Our code was developed in Google Earth Engine [27], which provides the entire dataset from LT imagery and the possibility to define the regions of interest according to our specific needs. The collection of LT data into band reflectance time series over the lakes was carried through two main stages: quality assurance of the images and matching of spatially averaged water reflectances with the in situ samples.
Next, we gathered and filtered the image collection. The filter removed cloud cover, cloud shadowing and ice pixels, all masked out based on the C Function of Mask (cfmask) algorithm described by [28]. Nevertheless, the cfmask cannot account for all imagery artefacts. To solve the issue, we added a normalized difference chlorophyll index (NDCI) to the resulting LT collection. We calculated the 25th and 75th percentiles from the resulting index distribution, thus eliminating pixels with NDCI outside the interquartile range (IQR) and bullet-proofing the cfmask filtering.
Daily Aggregated Data
Daily aggregated data is relative to the match up of a satellite image with the in situ collection around that date. We spatially averaged the resulting valid pixels per image, as laid down in the area buffer defined by a permanent water mask. We gathered data according to the temporal averaging of images collections within ± n days from the date of in situ collection. Previous validation studies indicated an ideal time gap between satellite overpass and field measurement of ± 1–2 days [29]. We have chosen a time gap of maximum ± 1–2 days, from the hour of sampling, to estimate the Chl concentration of all the 19 inland water bodies.
Seasonally Aggregated Data
Our analysis also evaluated seasonally aggregated data, in which we lose the temporal aspect of remote sensing concentration to assess the spatial distribution of the lakes’ trophic status. For this, we used the average Chl during spring and summer (day of year [DOY] from 100 to 280) in all lakes, considering all LT pixels within a 500 m buffer of sampling collection. This procedure resulted in a total of 126 validation pairs.
All procedures were carried out in GEE and the data exported for further statistical analysis in R [30] as detailed in Section 2.4. For statistical purposes, in situ Chl data was primarily filtered to remove outliers. To detect these outliers, we used Tukey’s method which targets values above and below 1.5 of the interquartile range (IQR). This study also includes an assessment of the relationship between turbidity and Chl. We calculated the overall correlation between both variables and narrowed it down to summer data (DOY 200 to 280).
Defining a Permanent Water Mask.
It is paramount that the spatial average of water-leaving reflectance values is performed over permanent water surfaces. Preliminary lake boundaries were defined according to the GLOWABO dataset [31]. However, this layer can include small lake islets or areas of intermittent water presence. To further ensure that the imagery corresponds to permanent water surfaces, we intersected the GLOWABO dataset with the Global Surface Water Data from a Joint Research Center study [32]. By intersecting these datasets, we ensure that the selected pixels correspond to permanent water surfaces in the period between 1984 and 2017. Our methodology results in the definition of detailed and high-resolution surfaces on which reflectance spatial averaging can be performed. Within these areas, we overlaid a circle, centered around the sampling location, with varying a radius (Figure 3). Additionally, to avoid interference from land vegetation and other types of aquatic plants, we applied a buffer of 50 m away from land when the circle of extraction is above 500 m.
All shaded areas on the map of Figure 1 depict the surfaces over which the reflectance bands were collected in this manner. After creating a time-series collection of surface reflectance for each lake, we generated a database for in situ Chl match-up and derived the models.
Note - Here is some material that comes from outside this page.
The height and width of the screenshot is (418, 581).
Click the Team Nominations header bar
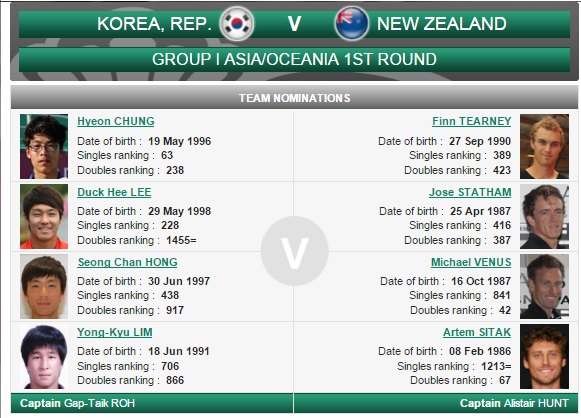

2.4. Model Selection through Relative Importance Metrics

We assessed the performance of a linear model by merging data from both LT 5 and 7 and all lakes. Multiple linear fits are presented in this analysis, providing a measure on how the different band combinations perform on detecting Chl. To have an overview of the variables to incorporate into the model, we used the “Leaps: regression subset selection” exhaustive search, the routine for the best subsets of predictors which uses a linear regression through an efficient branch-and-bound algorithm. The resulting combinations of regressors can be analyzed by either the R2 of the model or its Schwartz’s information criterion or Bayesian information criterion (BIC). The BIC is a criterion for model selection among a finite set of models [33]. While fitting models, it is possible to increase the likelihood of a good fitting by adding parameters but doing so may result in overfitting. The BIC resolves this problem by introducing a penalty term for the number of parameters in the model. Lower values of BIC are then preferred for the best model assessment.
Multivariate models for Chl were designed using each reflectance band as a regressor. Secondly, we evaluated model performance through relative importance metrics. Relative importance metrics is the quantification of the individual regressor’s contributions to a multivariable regression model. For uncorrelated predictors, the multivariate coefficient of determination (R2) is simply the cumulative result of each R2 of the single-variate linear model. However, bands of satellite optical imagery are deeply correlated, raising the necessity for a relative importance classification. We have used the relaimpo package from R that provides six different methods for assessing relative importance in linear regression [34]. Among these methods, the one from Lindeman, Merenda and Gold (LMG) [35] is one of the most computationally intensive but highly recommended.

2.5. Spectral Indices

Previous studies have demonstrated the usefulness of spectral indices, rather than individual bands, on the detection of vegetation both in land and water. In addition to the individual bands, we used two spectral indices to derive our models; the LT adapted version of the normalized difference chlorophyll index (NDCI), and another index, the blue-red-green (BRG), based on the relative difference of blue and red bands relative to the green band.
The NDCI is given by:
NDCI =   ρ N I R   ( B 4 ) ρ r e d   ( B 3 ) ρ N I R   ( B 4 ) + ρ r e d   ( B 3 )
where ρ is the reflectance of the specific band.
The BRG model was adapted from [19] who achieved an R2 = 0.818 in Lake Garda, Italy. In such a model, Chl is directly proportional to the reflectance index given by:
BRG = ρ b l u e   ( B 1 ) ρ r e d   ( B 3 ) ρ g r e e n   ( B 2 )
The same BRG index led to satisfactory results for other small water bodies as in the Malilangwe Reservoir, Zimbabwe with R2 = 0.81 [36].

3. Results

3.1. Daily Aggregated Data

Model and Variable Selection
Of all models derived through intra-annual data, the best performance was achieved with a buffer of 700 m and a time-window of ±1 day from the satellite acquisition. For this configuration, the results of the LEAPS exhaustive variable search are presented in Figure 4. The R2 varied from 0.16, using only one explanatory variable (band 4 - NIR), to 0.55, using all possible bands and indices. The highest R2 value could also be achieved when excluding band 2 (green) and including all other variables. The BIC values varied from -30, using only band 4, to −150, using bands 1, 3, 4 and 5.
Figure 5 depicts the relative importance of each band for the overall R2 of the achieved model. All bands 1–4 are significant (p-value < 0.05) for the construction of the model, although the different models used to evaluate their relative importance did not always agree on the most important variables. Across all methods, band 3 and BRG index has the strongest explanatory power. Band 2 was selected as the second-best explanatory variable by two methods (LMG and First).
Figure 6 provides the correlations matrix of all bands and the NDCI and BRG indices. As evidenced, relationships between individual explanatory variables and Chl are not linear. Pearson’s coefficient of correlation (R) is shown for each band, and indices, with relation to the Chl concentration.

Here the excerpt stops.